Softlayer上にDominoサーバーを構築するメリット

クラウドにDominoを立てる、ということのメリットですが、

  • 自社にサーバーを置かなくて済む
  • 素早く構築できる
  • 後から容易に拡張できる
  • BCPの観点で可用性が上がる

あたりがすぐに思いつきますが、それ以外のメリットはあるのでしょうか。IaaSのサービスは、あくまでサーバーインスタンスを提供してくれるだけなので、OSのアップデートやセキュリティ対策は自分で講じなければいけません。また、障害やメンテナンスにより予期せぬタイミングでサーバーが停止するリスクもあります。

 

社内システムのなかの一つ、と考えると実はこれ以上あまりメリットがないのかもしれません。むしろ外部へ公開するWebサーバーや、海外拠点との連携に使う場合に、プラスアルファのメリットが出てくるように思います。

 

私も今はメリットをこれ以上、列挙できないのが現状ですが、IaaSの市場が成熟してきたら、とんでもなく安価にサーバーが提供される日も来るかもしれません。そうしたら慌ててクラウドに移行する企業も増えるような気がします。
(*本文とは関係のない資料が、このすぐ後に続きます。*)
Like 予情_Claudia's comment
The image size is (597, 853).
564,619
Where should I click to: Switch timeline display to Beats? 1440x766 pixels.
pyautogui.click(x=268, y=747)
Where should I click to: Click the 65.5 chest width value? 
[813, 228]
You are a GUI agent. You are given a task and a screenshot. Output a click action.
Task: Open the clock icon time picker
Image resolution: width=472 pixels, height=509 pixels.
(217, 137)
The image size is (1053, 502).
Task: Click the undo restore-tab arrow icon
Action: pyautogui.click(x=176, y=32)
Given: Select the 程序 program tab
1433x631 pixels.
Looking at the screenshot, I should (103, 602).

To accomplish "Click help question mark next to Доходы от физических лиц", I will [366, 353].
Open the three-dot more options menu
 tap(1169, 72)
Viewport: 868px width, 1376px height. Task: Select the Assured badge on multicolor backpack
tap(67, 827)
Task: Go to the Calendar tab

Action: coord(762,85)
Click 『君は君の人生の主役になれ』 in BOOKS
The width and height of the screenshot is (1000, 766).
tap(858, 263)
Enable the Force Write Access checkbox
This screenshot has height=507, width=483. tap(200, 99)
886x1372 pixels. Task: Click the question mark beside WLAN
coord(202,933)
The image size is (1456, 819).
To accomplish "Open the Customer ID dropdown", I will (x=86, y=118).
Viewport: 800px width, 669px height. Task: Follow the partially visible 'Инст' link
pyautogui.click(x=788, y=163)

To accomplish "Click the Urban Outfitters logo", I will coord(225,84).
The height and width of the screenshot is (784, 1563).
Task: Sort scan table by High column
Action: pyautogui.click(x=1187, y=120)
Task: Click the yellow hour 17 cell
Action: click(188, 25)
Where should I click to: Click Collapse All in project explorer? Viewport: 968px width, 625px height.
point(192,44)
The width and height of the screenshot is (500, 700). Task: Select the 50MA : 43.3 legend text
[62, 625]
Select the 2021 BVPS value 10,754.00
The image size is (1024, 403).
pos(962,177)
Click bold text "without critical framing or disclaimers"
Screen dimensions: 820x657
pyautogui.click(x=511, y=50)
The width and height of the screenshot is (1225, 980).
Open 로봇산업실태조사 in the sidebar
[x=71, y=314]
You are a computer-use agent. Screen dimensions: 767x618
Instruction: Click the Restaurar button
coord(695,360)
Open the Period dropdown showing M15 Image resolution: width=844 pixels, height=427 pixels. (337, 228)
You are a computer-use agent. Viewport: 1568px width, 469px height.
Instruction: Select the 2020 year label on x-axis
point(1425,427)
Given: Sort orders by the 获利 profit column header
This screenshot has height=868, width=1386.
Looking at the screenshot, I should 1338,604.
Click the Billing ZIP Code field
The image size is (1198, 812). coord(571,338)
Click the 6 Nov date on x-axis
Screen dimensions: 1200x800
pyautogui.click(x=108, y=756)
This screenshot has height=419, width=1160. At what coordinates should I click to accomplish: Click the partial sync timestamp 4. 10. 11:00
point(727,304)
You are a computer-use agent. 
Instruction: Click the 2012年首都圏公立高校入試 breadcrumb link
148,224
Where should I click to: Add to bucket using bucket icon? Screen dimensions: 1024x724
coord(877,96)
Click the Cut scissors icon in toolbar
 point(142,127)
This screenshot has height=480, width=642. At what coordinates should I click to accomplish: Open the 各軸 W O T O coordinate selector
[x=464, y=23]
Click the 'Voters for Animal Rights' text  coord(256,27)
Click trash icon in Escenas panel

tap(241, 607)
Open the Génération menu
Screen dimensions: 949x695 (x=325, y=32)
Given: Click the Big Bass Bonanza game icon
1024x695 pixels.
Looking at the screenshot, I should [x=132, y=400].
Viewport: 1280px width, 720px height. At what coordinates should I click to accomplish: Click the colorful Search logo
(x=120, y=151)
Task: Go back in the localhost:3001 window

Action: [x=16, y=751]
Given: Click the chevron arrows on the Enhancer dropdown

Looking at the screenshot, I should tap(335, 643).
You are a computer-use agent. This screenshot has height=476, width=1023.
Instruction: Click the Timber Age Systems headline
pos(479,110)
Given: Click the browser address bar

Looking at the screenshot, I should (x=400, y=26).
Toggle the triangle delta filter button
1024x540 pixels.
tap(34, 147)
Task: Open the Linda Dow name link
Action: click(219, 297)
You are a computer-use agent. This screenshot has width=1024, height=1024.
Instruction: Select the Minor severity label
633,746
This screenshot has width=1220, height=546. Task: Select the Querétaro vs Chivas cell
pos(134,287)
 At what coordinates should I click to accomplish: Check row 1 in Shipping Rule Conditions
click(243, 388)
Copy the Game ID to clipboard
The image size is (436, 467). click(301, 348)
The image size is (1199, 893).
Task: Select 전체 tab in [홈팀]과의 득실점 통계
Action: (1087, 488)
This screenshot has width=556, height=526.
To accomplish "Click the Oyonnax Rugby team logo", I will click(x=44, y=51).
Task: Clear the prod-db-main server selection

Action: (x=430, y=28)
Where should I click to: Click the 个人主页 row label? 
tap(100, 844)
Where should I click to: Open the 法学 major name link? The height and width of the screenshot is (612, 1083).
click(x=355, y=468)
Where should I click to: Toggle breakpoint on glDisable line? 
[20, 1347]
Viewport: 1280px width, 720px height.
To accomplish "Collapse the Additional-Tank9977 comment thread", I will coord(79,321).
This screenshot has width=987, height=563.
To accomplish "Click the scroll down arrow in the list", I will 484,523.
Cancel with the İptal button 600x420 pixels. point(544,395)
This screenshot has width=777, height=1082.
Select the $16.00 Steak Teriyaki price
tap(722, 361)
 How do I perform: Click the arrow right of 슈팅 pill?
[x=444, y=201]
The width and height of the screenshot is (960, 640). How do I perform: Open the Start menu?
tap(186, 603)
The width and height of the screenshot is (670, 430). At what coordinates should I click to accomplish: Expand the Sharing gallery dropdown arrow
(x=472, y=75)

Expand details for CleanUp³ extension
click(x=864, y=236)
もしくは、IoTや人工知能の利用など、クラウドにアドバンテージのある機能やサービスの一般企業による活用が進むことで、近い将来、クラウドを利用していないことが、他社と比べ大きな機会損失を生むような状況を作り出すように思います。

 

Saas環境でNotes/Dominoを使う方法

Notesをクラウドで利用する形態として、SaaSのサービスも提供されています。これはSmartCloud Notes(SCNotes)といい、2016年4月現在は、メールに特化したサービスとなっています。ただし、ライセンスを組み合わせることでチャット・Web会議(Sametime)やSNSIBM Connections)も利用することができます。

 

SCNotesの提供するNotesメールのサービスは、クラウドだけあり、一人あたり50GBのメールボックスを提供してくれます。そして最近イチオシされている面白い機能は、IBM Verseという新たなメールのUIです。これも、Notesメールをクラウドに移行することで利用できるようになります。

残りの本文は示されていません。